§ **Exercise description**
The lines below starting at the line containing "Click the Ease of Access icon on login screen" and ending at the line containing "has width=1484, height=965." are to be repeated exactly, with both ends kept and nothing else added.

§ **Dataset extract**
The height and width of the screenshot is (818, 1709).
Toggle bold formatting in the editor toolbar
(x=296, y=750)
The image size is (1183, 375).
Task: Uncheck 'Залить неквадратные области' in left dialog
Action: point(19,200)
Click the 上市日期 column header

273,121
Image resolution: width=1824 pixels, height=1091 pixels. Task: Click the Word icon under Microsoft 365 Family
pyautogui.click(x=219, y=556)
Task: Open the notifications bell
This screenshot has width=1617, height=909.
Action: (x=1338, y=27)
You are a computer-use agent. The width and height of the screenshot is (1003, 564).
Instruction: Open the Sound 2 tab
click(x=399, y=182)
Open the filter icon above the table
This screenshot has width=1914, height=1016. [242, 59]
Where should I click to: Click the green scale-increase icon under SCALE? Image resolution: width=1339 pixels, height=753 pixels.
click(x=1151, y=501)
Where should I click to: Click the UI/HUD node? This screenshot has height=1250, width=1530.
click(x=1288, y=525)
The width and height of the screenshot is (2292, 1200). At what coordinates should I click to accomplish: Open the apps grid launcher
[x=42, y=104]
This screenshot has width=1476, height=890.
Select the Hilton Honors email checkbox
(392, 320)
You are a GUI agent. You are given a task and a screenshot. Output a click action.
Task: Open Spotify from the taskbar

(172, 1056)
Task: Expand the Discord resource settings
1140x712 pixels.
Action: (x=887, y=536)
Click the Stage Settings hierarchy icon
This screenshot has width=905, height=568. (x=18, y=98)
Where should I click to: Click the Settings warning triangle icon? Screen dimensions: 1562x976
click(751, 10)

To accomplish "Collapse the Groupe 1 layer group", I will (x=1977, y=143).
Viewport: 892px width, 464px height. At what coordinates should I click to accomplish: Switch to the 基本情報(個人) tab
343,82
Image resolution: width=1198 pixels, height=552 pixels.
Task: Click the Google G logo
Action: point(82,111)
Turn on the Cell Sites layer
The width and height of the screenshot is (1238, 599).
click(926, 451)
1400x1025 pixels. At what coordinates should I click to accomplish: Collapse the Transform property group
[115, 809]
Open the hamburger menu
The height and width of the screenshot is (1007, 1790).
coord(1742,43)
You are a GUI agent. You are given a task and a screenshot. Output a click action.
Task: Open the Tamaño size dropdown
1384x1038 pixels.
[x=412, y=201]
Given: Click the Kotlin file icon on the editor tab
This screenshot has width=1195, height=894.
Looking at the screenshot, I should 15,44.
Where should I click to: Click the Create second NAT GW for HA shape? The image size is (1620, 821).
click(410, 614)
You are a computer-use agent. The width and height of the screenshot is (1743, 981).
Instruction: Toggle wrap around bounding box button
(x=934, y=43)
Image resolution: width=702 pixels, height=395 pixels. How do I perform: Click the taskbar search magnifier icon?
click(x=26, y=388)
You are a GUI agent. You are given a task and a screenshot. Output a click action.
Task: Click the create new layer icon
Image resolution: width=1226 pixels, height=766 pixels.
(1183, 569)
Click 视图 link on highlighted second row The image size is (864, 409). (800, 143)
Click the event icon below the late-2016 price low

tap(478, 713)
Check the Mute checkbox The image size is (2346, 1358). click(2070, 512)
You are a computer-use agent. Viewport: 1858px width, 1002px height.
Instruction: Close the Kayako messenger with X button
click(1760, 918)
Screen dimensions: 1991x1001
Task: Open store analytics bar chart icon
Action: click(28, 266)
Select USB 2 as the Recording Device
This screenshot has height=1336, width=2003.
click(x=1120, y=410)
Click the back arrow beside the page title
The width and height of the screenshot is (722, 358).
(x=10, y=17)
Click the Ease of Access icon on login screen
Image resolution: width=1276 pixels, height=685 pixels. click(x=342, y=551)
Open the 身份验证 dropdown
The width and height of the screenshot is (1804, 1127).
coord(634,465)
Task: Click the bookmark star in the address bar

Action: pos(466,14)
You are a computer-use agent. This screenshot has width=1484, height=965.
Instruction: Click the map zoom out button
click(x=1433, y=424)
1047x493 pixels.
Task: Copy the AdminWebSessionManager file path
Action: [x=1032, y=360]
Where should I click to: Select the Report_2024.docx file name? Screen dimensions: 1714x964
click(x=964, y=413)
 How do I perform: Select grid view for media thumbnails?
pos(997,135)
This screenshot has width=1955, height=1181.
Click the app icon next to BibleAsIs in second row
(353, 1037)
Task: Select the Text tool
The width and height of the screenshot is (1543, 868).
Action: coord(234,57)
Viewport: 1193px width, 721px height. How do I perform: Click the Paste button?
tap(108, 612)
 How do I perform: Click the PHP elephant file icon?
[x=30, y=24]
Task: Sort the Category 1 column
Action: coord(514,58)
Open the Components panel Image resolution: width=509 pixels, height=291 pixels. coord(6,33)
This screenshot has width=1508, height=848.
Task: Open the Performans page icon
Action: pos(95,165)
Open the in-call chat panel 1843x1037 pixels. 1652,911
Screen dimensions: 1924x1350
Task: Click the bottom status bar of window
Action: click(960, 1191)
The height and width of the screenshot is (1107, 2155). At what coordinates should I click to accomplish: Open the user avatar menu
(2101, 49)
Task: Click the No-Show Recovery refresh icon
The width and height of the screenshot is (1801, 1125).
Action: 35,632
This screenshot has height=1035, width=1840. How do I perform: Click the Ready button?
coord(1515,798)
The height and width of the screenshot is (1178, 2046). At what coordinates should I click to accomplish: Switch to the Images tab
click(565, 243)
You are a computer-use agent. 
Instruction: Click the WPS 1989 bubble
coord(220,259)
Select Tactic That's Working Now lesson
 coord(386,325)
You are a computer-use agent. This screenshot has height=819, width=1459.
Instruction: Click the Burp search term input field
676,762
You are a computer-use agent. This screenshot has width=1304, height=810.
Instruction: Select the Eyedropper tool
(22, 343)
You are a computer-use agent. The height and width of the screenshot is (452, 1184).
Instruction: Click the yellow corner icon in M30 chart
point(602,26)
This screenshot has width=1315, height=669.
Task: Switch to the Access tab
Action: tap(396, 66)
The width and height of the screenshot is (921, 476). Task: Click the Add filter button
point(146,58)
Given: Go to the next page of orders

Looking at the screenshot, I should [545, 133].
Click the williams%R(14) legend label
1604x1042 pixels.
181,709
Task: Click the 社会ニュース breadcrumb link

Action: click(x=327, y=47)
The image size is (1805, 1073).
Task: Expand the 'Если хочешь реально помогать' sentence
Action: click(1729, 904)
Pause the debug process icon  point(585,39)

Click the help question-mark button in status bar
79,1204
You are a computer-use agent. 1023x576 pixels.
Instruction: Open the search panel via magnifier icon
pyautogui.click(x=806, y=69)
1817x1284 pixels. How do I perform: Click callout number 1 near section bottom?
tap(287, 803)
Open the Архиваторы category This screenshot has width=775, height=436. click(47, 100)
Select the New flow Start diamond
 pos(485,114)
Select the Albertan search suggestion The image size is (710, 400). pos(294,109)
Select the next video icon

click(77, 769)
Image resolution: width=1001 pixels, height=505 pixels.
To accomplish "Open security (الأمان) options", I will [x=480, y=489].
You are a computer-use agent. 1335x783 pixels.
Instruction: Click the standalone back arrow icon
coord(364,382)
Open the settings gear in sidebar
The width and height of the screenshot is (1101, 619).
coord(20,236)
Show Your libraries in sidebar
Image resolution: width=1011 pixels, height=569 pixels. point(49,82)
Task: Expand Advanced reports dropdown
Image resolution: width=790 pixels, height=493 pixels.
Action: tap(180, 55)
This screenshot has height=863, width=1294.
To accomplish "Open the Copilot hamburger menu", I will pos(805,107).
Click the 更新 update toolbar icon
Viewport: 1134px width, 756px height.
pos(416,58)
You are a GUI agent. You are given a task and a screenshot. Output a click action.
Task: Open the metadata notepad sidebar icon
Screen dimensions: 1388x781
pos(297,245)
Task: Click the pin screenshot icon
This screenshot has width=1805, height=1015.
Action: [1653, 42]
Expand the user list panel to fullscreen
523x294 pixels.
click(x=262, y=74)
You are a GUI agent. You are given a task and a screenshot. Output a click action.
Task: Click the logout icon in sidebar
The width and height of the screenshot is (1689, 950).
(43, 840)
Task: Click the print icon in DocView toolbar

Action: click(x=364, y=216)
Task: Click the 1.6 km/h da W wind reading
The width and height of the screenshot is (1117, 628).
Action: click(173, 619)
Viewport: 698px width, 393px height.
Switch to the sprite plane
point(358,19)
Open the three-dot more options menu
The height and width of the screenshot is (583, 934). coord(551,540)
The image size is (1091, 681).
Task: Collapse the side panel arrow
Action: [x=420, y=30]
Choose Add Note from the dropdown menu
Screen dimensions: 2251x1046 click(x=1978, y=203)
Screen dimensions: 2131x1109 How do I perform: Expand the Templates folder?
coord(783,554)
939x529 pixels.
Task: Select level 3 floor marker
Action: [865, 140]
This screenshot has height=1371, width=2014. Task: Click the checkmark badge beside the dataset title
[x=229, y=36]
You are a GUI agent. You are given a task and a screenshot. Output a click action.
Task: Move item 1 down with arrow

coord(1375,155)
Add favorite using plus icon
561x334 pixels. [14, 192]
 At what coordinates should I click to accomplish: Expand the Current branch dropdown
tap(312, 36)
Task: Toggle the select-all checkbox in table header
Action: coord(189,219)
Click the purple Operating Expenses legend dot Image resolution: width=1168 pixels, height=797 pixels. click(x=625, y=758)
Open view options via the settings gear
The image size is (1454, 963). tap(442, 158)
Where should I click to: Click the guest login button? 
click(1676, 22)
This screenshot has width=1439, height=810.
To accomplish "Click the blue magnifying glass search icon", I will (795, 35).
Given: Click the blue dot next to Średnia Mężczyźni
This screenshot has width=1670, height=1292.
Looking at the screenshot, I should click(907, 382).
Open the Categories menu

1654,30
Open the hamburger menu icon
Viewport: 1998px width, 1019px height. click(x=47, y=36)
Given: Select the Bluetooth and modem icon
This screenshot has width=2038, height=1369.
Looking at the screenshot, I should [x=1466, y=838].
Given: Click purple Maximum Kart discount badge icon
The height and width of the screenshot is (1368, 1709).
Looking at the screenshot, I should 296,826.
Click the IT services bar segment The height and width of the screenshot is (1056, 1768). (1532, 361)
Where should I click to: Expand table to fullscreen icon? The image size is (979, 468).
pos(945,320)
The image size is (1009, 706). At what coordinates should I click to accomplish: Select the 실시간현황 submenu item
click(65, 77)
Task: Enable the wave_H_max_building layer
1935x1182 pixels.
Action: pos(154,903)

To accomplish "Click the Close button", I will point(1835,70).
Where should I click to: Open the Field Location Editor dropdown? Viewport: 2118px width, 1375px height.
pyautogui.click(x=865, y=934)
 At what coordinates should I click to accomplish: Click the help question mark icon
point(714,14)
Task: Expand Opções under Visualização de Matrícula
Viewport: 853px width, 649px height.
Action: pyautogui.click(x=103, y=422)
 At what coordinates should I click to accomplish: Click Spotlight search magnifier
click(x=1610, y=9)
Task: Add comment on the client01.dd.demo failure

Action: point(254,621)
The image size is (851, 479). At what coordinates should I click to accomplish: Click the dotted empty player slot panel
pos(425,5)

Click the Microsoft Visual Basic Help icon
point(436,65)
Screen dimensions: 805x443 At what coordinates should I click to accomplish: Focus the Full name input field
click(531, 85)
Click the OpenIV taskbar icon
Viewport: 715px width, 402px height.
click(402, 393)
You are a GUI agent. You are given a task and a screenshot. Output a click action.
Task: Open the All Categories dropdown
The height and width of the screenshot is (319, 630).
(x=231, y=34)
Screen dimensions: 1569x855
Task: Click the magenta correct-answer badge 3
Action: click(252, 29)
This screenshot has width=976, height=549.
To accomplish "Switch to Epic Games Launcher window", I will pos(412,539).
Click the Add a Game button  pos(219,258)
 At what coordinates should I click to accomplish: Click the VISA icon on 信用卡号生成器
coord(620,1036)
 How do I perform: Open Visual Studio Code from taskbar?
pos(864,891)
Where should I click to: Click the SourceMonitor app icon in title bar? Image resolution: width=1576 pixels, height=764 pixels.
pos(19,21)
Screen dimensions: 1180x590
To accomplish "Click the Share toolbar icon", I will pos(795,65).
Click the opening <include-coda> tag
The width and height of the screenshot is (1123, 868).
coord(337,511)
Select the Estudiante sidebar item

§ **Solution below**
Click the Ease of Access icon on login screen
Image resolution: width=1276 pixels, height=685 pixels. click(x=342, y=551)
Open the 身份验证 dropdown
The width and height of the screenshot is (1804, 1127).
coord(634,465)
Task: Click the bookmark star in the address bar

Action: pos(466,14)
You are a computer-use agent. This screenshot has width=1484, height=965.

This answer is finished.